Gather every line in the listing that contains the string "height". Only matches with the same upper and lower case count.

··· RECORD LIST ···

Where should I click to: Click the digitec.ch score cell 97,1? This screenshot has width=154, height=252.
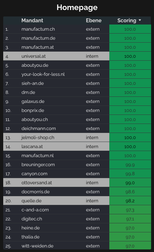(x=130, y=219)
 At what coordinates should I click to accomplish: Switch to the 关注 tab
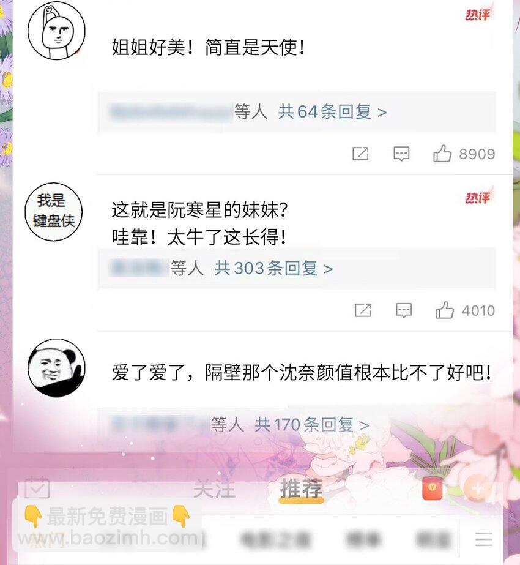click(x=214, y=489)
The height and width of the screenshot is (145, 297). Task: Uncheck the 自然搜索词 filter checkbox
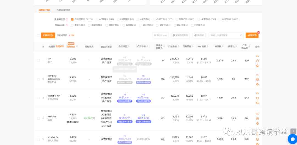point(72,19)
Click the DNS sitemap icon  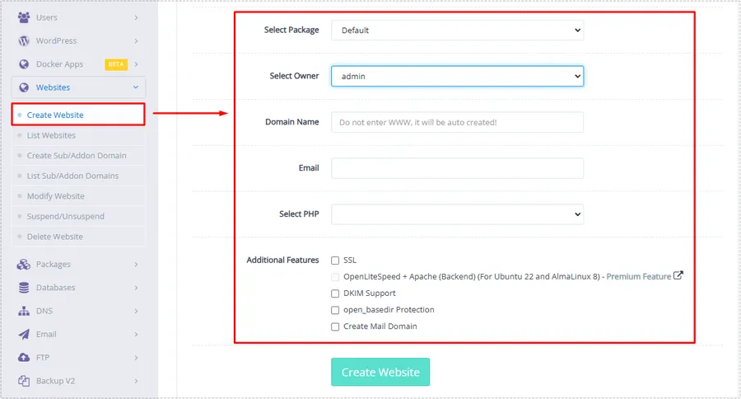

···

§ THE OUTPUT
Where should I click to: Click the digitec.ch score cell 97,1? This screenshot has width=154, height=252.
The height and width of the screenshot is (145, 297). Task: Uncheck the 自然搜索词 filter checkbox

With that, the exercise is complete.